◆ Given request
Write out every line of the items below again, requests included, but scale each coordinate in the answers by 0.8 and round it to a whole number, with halves rounding up. Leave the pictures out of your reply.

[Records that point to spots on screenshots and pages]
+++
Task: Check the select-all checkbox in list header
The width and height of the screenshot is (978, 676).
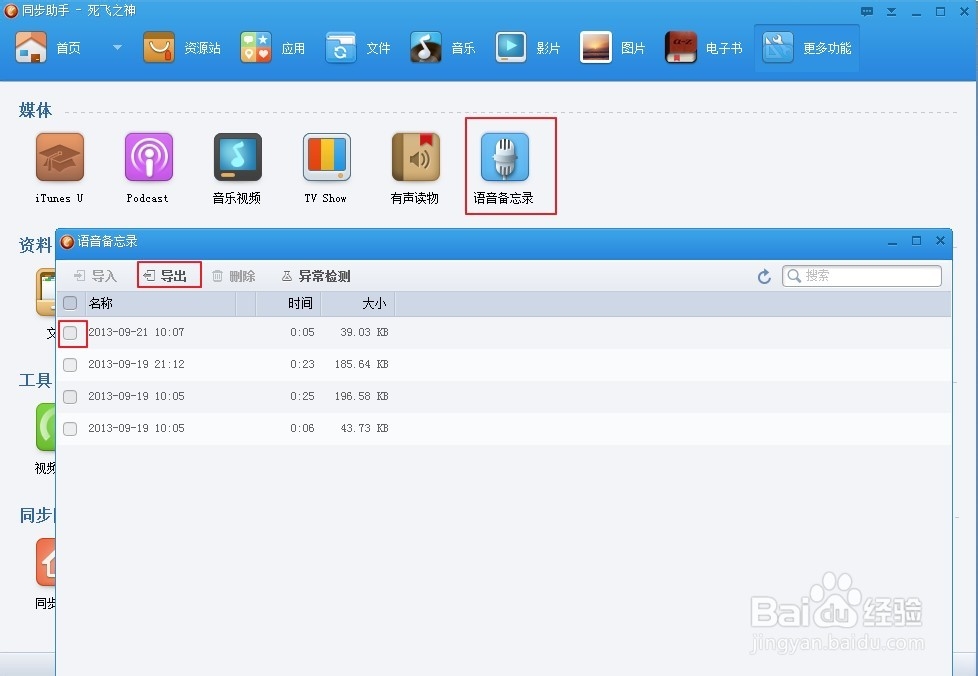Action: (69, 303)
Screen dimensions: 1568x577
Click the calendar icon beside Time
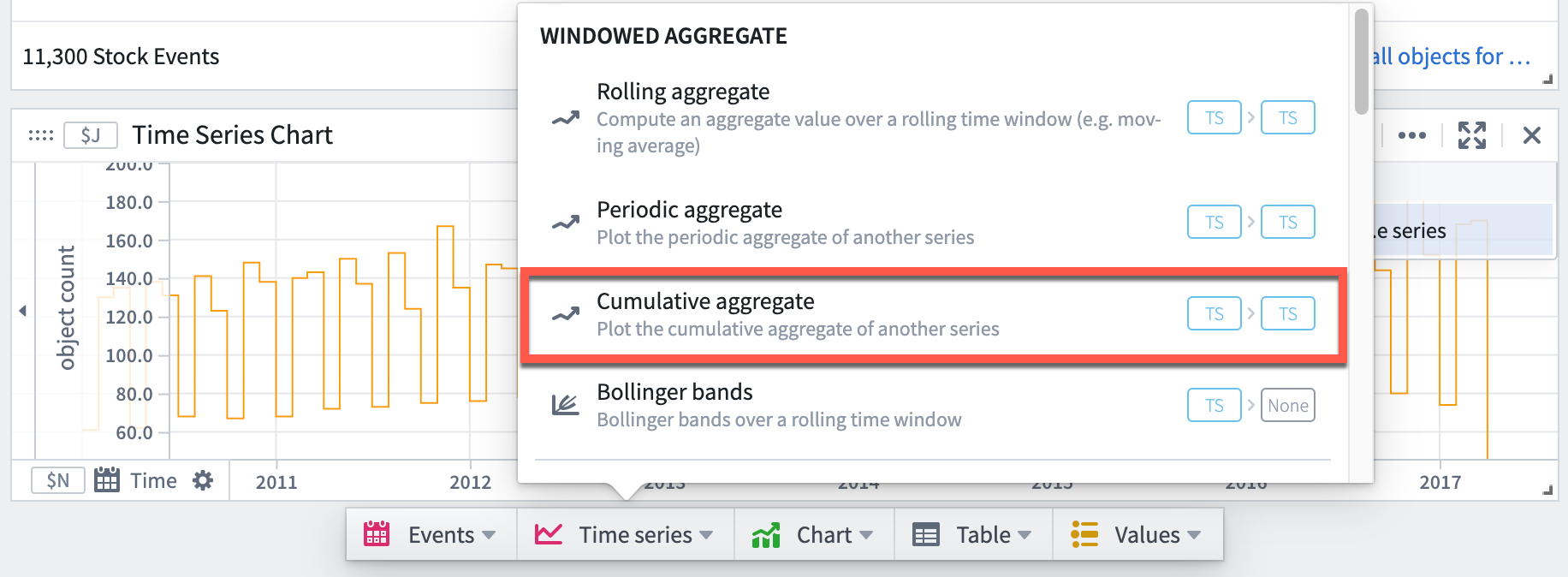click(107, 480)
+++
◆ Result of this task
Task: Check the select-all checkbox in list header
The width and height of the screenshot is (978, 676).
Action: (55, 242)
Screen dimensions: 1568x577
Click the calendar icon beside Time
click(86, 384)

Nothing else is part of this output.